##### Provided data #####

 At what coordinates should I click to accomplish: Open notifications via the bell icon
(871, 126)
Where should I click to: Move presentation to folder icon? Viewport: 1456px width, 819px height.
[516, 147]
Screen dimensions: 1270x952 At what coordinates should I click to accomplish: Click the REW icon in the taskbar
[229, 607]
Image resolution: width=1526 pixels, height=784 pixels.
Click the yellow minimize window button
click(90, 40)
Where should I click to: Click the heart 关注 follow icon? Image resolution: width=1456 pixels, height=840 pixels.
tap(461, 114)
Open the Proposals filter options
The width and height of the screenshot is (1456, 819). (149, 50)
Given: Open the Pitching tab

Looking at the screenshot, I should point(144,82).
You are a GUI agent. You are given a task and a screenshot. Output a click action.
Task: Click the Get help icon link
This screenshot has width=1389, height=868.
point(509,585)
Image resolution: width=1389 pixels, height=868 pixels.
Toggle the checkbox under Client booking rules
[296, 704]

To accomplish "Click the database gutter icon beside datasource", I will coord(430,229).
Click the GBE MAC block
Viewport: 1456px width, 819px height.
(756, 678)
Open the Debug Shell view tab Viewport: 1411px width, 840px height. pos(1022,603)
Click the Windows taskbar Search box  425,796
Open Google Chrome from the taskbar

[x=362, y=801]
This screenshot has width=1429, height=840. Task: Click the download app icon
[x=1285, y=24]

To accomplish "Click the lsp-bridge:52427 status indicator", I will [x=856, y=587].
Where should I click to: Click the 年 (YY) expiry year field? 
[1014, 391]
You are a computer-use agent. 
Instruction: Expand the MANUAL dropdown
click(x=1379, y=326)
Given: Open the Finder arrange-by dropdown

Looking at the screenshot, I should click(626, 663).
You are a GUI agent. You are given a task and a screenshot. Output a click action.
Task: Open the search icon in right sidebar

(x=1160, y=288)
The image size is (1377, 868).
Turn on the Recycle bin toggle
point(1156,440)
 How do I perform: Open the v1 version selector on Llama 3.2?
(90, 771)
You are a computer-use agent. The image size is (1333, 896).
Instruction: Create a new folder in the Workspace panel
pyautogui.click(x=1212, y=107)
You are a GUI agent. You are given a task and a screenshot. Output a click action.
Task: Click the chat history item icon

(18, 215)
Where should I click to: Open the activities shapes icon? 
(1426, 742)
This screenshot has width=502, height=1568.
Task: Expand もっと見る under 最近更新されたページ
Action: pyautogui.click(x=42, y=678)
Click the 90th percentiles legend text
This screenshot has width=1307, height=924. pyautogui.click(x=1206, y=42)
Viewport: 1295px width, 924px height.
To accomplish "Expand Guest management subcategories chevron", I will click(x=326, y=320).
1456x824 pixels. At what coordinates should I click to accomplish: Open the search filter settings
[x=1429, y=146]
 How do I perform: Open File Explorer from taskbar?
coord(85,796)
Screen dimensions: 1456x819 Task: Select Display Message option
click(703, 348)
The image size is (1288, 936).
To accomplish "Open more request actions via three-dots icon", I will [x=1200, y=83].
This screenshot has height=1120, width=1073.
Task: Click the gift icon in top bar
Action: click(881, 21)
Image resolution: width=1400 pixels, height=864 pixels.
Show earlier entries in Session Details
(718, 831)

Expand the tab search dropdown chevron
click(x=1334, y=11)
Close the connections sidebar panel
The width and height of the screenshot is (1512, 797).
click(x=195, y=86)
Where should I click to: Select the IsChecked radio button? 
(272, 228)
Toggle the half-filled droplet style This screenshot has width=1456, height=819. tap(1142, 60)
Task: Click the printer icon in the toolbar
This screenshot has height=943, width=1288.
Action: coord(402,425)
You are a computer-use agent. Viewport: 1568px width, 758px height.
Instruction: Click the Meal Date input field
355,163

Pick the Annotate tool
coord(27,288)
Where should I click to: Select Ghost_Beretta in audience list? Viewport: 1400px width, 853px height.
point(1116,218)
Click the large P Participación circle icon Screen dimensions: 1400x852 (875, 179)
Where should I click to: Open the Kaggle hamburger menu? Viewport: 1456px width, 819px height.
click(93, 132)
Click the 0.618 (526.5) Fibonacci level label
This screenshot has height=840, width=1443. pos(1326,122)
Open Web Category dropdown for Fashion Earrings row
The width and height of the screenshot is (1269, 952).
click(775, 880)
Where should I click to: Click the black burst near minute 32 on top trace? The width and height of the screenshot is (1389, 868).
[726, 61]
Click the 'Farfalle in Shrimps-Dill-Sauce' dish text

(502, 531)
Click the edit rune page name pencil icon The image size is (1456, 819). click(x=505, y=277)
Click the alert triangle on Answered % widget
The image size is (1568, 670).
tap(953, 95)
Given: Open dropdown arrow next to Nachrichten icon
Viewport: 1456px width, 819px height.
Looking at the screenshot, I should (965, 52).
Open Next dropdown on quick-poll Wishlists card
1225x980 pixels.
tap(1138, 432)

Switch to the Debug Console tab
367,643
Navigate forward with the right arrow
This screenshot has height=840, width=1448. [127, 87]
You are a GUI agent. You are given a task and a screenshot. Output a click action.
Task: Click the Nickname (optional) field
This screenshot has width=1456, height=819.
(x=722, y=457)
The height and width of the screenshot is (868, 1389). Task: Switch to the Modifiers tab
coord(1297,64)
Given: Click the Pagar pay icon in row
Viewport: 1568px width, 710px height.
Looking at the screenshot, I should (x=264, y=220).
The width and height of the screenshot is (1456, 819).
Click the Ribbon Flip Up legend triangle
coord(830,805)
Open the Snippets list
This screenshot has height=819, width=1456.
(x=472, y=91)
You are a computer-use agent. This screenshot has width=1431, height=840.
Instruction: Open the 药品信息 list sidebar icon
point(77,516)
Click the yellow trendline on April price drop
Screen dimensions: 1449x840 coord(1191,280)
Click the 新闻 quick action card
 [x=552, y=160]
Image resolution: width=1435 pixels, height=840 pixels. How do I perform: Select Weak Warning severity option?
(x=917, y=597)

#####

- _Exercise details_
The data above should be duplicated exactly and completely.

- _Exercise result_
 At what coordinates should I click to accomplish: Open notifications via the bell icon
(871, 126)
Where should I click to: Move presentation to folder icon? Viewport: 1456px width, 819px height.
[516, 147]
Screen dimensions: 1270x952 At what coordinates should I click to accomplish: Click the REW icon in the taskbar
[229, 607]
Image resolution: width=1526 pixels, height=784 pixels.
Click the yellow minimize window button
click(90, 40)
Where should I click to: Click the heart 关注 follow icon? Image resolution: width=1456 pixels, height=840 pixels.
tap(461, 114)
Open the Proposals filter options
The width and height of the screenshot is (1456, 819). (149, 50)
Given: Open the Pitching tab

Looking at the screenshot, I should point(144,82).
You are a GUI agent. You are given a task and a screenshot. Output a click action.
Task: Click the Get help icon link
This screenshot has width=1389, height=868.
point(509,585)
Image resolution: width=1389 pixels, height=868 pixels.
Toggle the checkbox under Client booking rules
[296, 704]

To accomplish "Click the database gutter icon beside datasource", I will coord(430,229).
Click the GBE MAC block
Viewport: 1456px width, 819px height.
(756, 678)
Open the Debug Shell view tab Viewport: 1411px width, 840px height. pos(1022,603)
Click the Windows taskbar Search box  425,796
Open Google Chrome from the taskbar

[x=362, y=801]
This screenshot has width=1429, height=840. Task: Click the download app icon
[x=1285, y=24]

To accomplish "Click the lsp-bridge:52427 status indicator", I will [x=856, y=587].
Where should I click to: Click the 年 (YY) expiry year field? 
[1014, 391]
You are a computer-use agent. 
Instruction: Expand the MANUAL dropdown
click(x=1379, y=326)
Given: Open the Finder arrange-by dropdown

Looking at the screenshot, I should click(626, 663).
You are a GUI agent. You are given a task and a screenshot. Output a click action.
Task: Open the search icon in right sidebar

(x=1160, y=288)
The image size is (1377, 868).
Turn on the Recycle bin toggle
point(1156,440)
 How do I perform: Open the v1 version selector on Llama 3.2?
(90, 771)
You are a computer-use agent. The image size is (1333, 896).
Instruction: Create a new folder in the Workspace panel
pyautogui.click(x=1212, y=107)
You are a GUI agent. You are given a task and a screenshot. Output a click action.
Task: Click the chat history item icon

(18, 215)
Where should I click to: Open the activities shapes icon? 
(1426, 742)
This screenshot has width=502, height=1568.
Task: Expand もっと見る under 最近更新されたページ
Action: pyautogui.click(x=42, y=678)
Click the 90th percentiles legend text
This screenshot has width=1307, height=924. pyautogui.click(x=1206, y=42)
Viewport: 1295px width, 924px height.
To accomplish "Expand Guest management subcategories chevron", I will click(x=326, y=320).
1456x824 pixels. At what coordinates should I click to accomplish: Open the search filter settings
[x=1429, y=146]
 How do I perform: Open File Explorer from taskbar?
coord(85,796)
Screen dimensions: 1456x819 Task: Select Display Message option
click(703, 348)
The image size is (1288, 936).
To accomplish "Open more request actions via three-dots icon", I will [x=1200, y=83].
This screenshot has height=1120, width=1073.
Task: Click the gift icon in top bar
Action: click(881, 21)
Image resolution: width=1400 pixels, height=864 pixels.
Show earlier entries in Session Details
(718, 831)

Expand the tab search dropdown chevron
click(x=1334, y=11)
Close the connections sidebar panel
The width and height of the screenshot is (1512, 797).
click(x=195, y=86)
Where should I click to: Select the IsChecked radio button? 
(272, 228)
Toggle the half-filled droplet style This screenshot has width=1456, height=819. tap(1142, 60)
Task: Click the printer icon in the toolbar
This screenshot has height=943, width=1288.
Action: coord(402,425)
You are a computer-use agent. Viewport: 1568px width, 758px height.
Instruction: Click the Meal Date input field
355,163

Pick the Annotate tool
coord(27,288)
Where should I click to: Select Ghost_Beretta in audience list? Viewport: 1400px width, 853px height.
point(1116,218)
Click the large P Participación circle icon Screen dimensions: 1400x852 (875, 179)
Where should I click to: Open the Kaggle hamburger menu? Viewport: 1456px width, 819px height.
click(93, 132)
Click the 0.618 (526.5) Fibonacci level label
This screenshot has height=840, width=1443. pos(1326,122)
Open Web Category dropdown for Fashion Earrings row
The width and height of the screenshot is (1269, 952).
click(775, 880)
Where should I click to: Click the black burst near minute 32 on top trace? The width and height of the screenshot is (1389, 868).
[726, 61]
Click the 'Farfalle in Shrimps-Dill-Sauce' dish text

(502, 531)
Click the edit rune page name pencil icon The image size is (1456, 819). click(x=505, y=277)
Click the alert triangle on Answered % widget
The image size is (1568, 670).
tap(953, 95)
Given: Open dropdown arrow next to Nachrichten icon
Viewport: 1456px width, 819px height.
Looking at the screenshot, I should (965, 52).
Open Next dropdown on quick-poll Wishlists card
1225x980 pixels.
tap(1138, 432)

Switch to the Debug Console tab
367,643
Navigate forward with the right arrow
This screenshot has height=840, width=1448. [127, 87]
You are a GUI agent. You are given a task and a screenshot. Output a click action.
Task: Click the Nickname (optional) field
This screenshot has width=1456, height=819.
(x=722, y=457)
The height and width of the screenshot is (868, 1389). Task: Switch to the Modifiers tab
coord(1297,64)
Given: Click the Pagar pay icon in row
Viewport: 1568px width, 710px height.
Looking at the screenshot, I should (x=264, y=220).
The width and height of the screenshot is (1456, 819).
Click the Ribbon Flip Up legend triangle
coord(830,805)
Open the Snippets list
This screenshot has height=819, width=1456.
(x=472, y=91)
You are a computer-use agent. This screenshot has width=1431, height=840.
Instruction: Open the 药品信息 list sidebar icon
point(77,516)
Click the yellow trendline on April price drop
Screen dimensions: 1449x840 coord(1191,280)
Click the 新闻 quick action card
 [x=552, y=160]
Image resolution: width=1435 pixels, height=840 pixels. How do I perform: Select Weak Warning severity option?
(x=917, y=597)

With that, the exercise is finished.